**REQUIRED ACTION:**
Your task is to repeat the listing exactly.

↓↓↓

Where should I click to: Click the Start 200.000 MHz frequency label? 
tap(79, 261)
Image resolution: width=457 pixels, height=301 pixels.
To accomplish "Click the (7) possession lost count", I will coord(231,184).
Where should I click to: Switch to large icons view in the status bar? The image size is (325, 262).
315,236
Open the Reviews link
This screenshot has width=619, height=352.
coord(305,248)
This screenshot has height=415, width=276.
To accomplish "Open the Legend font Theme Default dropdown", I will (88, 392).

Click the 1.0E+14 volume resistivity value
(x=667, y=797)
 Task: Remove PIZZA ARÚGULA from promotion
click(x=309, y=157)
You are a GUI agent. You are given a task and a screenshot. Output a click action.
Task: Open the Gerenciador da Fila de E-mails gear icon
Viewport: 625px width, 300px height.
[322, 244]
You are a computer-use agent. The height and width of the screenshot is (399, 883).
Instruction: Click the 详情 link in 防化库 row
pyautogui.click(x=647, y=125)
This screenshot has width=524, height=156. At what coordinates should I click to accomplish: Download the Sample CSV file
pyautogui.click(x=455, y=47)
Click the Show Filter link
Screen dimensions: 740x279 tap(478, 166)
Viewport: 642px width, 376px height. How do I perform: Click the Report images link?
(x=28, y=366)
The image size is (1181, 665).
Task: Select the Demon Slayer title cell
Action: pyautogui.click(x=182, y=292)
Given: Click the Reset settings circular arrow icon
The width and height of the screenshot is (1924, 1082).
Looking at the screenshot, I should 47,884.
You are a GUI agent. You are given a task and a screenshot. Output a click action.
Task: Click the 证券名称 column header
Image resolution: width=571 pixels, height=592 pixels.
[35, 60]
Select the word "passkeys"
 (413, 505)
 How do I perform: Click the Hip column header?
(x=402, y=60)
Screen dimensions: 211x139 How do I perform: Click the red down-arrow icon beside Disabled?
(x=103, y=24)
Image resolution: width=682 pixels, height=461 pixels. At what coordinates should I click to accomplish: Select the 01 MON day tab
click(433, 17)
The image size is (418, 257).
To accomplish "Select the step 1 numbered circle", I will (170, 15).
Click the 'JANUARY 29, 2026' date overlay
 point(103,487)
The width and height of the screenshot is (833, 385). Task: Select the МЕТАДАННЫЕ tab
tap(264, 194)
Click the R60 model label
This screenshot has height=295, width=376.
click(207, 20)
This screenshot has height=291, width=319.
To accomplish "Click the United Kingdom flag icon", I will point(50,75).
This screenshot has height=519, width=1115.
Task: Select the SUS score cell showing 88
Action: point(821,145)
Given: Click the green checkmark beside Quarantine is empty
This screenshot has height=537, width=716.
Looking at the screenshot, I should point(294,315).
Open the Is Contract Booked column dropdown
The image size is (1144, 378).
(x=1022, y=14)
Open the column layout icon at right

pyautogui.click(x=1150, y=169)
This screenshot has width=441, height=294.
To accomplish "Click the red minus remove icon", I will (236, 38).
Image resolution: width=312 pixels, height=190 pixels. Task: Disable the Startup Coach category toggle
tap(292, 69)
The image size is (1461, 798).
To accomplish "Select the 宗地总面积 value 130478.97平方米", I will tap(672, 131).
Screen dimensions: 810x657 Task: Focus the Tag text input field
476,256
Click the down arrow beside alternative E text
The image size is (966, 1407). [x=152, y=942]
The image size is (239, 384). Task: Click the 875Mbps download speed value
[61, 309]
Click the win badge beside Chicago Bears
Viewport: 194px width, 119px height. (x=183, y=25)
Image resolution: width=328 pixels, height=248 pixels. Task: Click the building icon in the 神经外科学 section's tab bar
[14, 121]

↑↑↑

**SOLUTION TO THIS PROBLEM:**
Where should I click to: Click the Start 200.000 MHz frequency label? 
tap(79, 261)
Image resolution: width=457 pixels, height=301 pixels.
To accomplish "Click the (7) possession lost count", I will coord(231,184).
Where should I click to: Switch to large icons view in the status bar? The image size is (325, 262).
315,236
Open the Reviews link
This screenshot has width=619, height=352.
coord(305,248)
This screenshot has height=415, width=276.
To accomplish "Open the Legend font Theme Default dropdown", I will (88, 392).

Click the 1.0E+14 volume resistivity value
(x=667, y=797)
 Task: Remove PIZZA ARÚGULA from promotion
click(x=309, y=157)
You are a GUI agent. You are given a task and a screenshot. Output a click action.
Task: Open the Gerenciador da Fila de E-mails gear icon
Viewport: 625px width, 300px height.
[322, 244]
You are a computer-use agent. The height and width of the screenshot is (399, 883).
Instruction: Click the 详情 link in 防化库 row
pyautogui.click(x=647, y=125)
This screenshot has width=524, height=156. At what coordinates should I click to accomplish: Download the Sample CSV file
pyautogui.click(x=455, y=47)
Click the Show Filter link
Screen dimensions: 740x279 tap(478, 166)
Viewport: 642px width, 376px height. How do I perform: Click the Report images link?
(x=28, y=366)
The image size is (1181, 665).
Task: Select the Demon Slayer title cell
Action: pyautogui.click(x=182, y=292)
Given: Click the Reset settings circular arrow icon
The width and height of the screenshot is (1924, 1082).
Looking at the screenshot, I should 47,884.
You are a GUI agent. You are given a task and a screenshot. Output a click action.
Task: Click the 证券名称 column header
Image resolution: width=571 pixels, height=592 pixels.
[35, 60]
Select the word "passkeys"
 (413, 505)
 How do I perform: Click the Hip column header?
(x=402, y=60)
Screen dimensions: 211x139 How do I perform: Click the red down-arrow icon beside Disabled?
(x=103, y=24)
Image resolution: width=682 pixels, height=461 pixels. At what coordinates should I click to accomplish: Select the 01 MON day tab
click(433, 17)
The image size is (418, 257).
To accomplish "Select the step 1 numbered circle", I will (170, 15).
Click the 'JANUARY 29, 2026' date overlay
 point(103,487)
The width and height of the screenshot is (833, 385). Task: Select the МЕТАДАННЫЕ tab
tap(264, 194)
Click the R60 model label
This screenshot has height=295, width=376.
click(207, 20)
This screenshot has height=291, width=319.
To accomplish "Click the United Kingdom flag icon", I will point(50,75).
This screenshot has height=519, width=1115.
Task: Select the SUS score cell showing 88
Action: point(821,145)
Given: Click the green checkmark beside Quarantine is empty
This screenshot has height=537, width=716.
Looking at the screenshot, I should point(294,315).
Open the Is Contract Booked column dropdown
The image size is (1144, 378).
(x=1022, y=14)
Open the column layout icon at right

pyautogui.click(x=1150, y=169)
This screenshot has width=441, height=294.
To accomplish "Click the red minus remove icon", I will (236, 38).
Image resolution: width=312 pixels, height=190 pixels. Task: Disable the Startup Coach category toggle
tap(292, 69)
The image size is (1461, 798).
To accomplish "Select the 宗地总面积 value 130478.97平方米", I will tap(672, 131).
Screen dimensions: 810x657 Task: Focus the Tag text input field
476,256
Click the down arrow beside alternative E text
The image size is (966, 1407). [x=152, y=942]
The image size is (239, 384). Task: Click the 875Mbps download speed value
[61, 309]
Click the win badge beside Chicago Bears
Viewport: 194px width, 119px height. (x=183, y=25)
Image resolution: width=328 pixels, height=248 pixels. Task: Click the building icon in the 神经外科学 section's tab bar
[14, 121]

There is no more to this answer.